This doesn’t exist with personal information yet. When I talk to companies, I ask, “it’s great if you have a manifesto, but if somebody violates the terms, what happens? How are you making sure that those principles are adopted and ingrained in the way you collect data, in the way that you design your product, the way that you share and use data?”

There’s an accountability part here that needs to be addressed before we can truly start to be ethically minded and responsible in the use of data. There are two sides to it. It’s a relationship.

Do you have any examples of how organizations are leading the cultural shift to ethical data use?
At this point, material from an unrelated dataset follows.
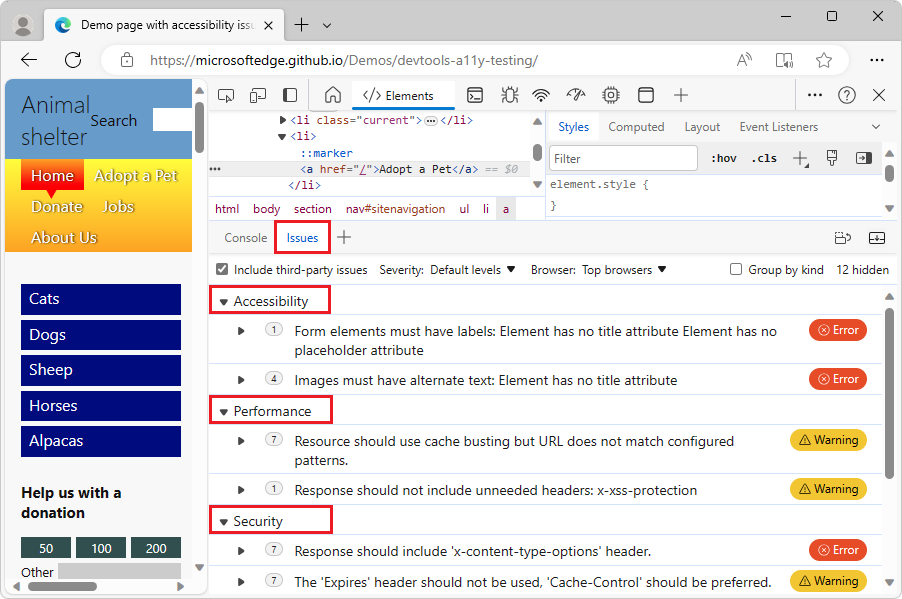Screen dimensions: 902x599
Task: Switch to the Computed tab
Action: click(636, 126)
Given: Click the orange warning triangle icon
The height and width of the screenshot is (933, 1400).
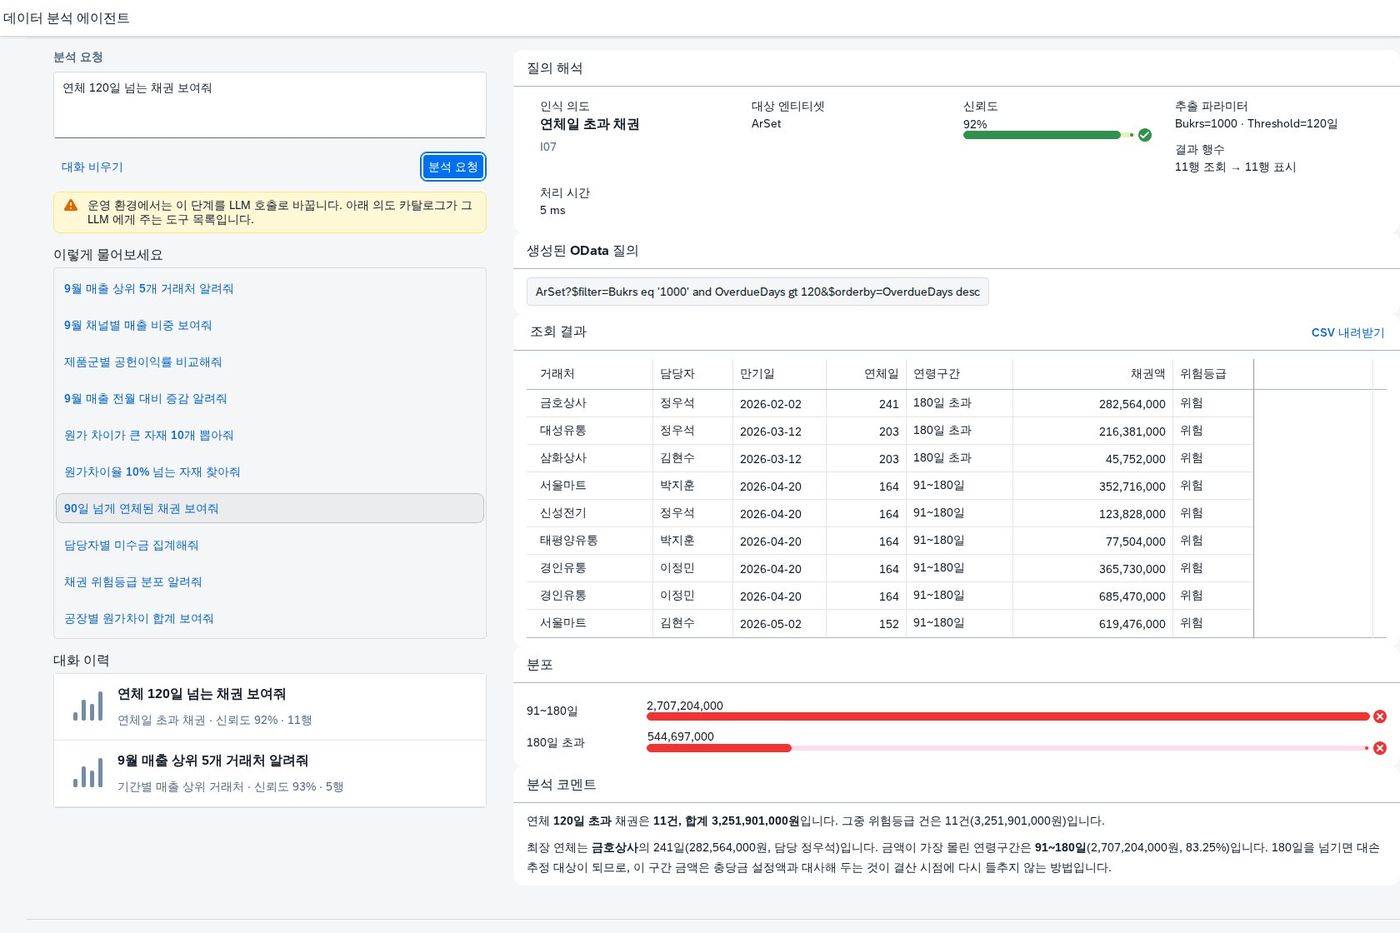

I joined with Bloomberg and Data for Democracy to start an initiative that crowdsourced and built a community based on defining, agreeing to, and evolving principles for responsible data use. We brought on about 100 volunteer data scientists to lead working groups that helped to define a set of principles designed by the community, for the community. It grew to about 800 data scientists in the span of four months.

Now it exists as a formal body within Data for Democracy. It defined these principles and has been able to look at what tools are available to help data scientists apply these principles.

There was one group that used the principles to produce an ethical design checklist. That’s amazing. Now data scientists have a checklist that they can use as they go through the process of collecting data, processing data, analyzing data, creating a tool based on that data. They have a process that helps them to be ethical and thoughtful.

Do you foresee an ethical data standard, such as an ISO, that organizations can acquire to show that they’ve followed the guidelines?

That’s exactly what I’m talking about. How do we get to the point where we can produce ethical frameworks? How can we get to the point where we can produce standards that can be agreed to and adopted on an international level?

GDPR is the first step toward that. There’s a lot of work that still needs to be done, but organizations such as the Institute of Electrical and Electronics Engineers (IEEE) and a body out of the United Nations have started to look at this as well. We’re going to start seeing more movement toward creating these standards, probably in the next three or four years.

This conversation wouldn’t have happened three or four years ago because the private sector was completely opposed to any type of regulations, standards, anything that might control their wild west. Now they’re starting to see that the train is coming. They can try to be a part of defining where that train is going, or they can get run over by it.

FWD50 returns November 2019.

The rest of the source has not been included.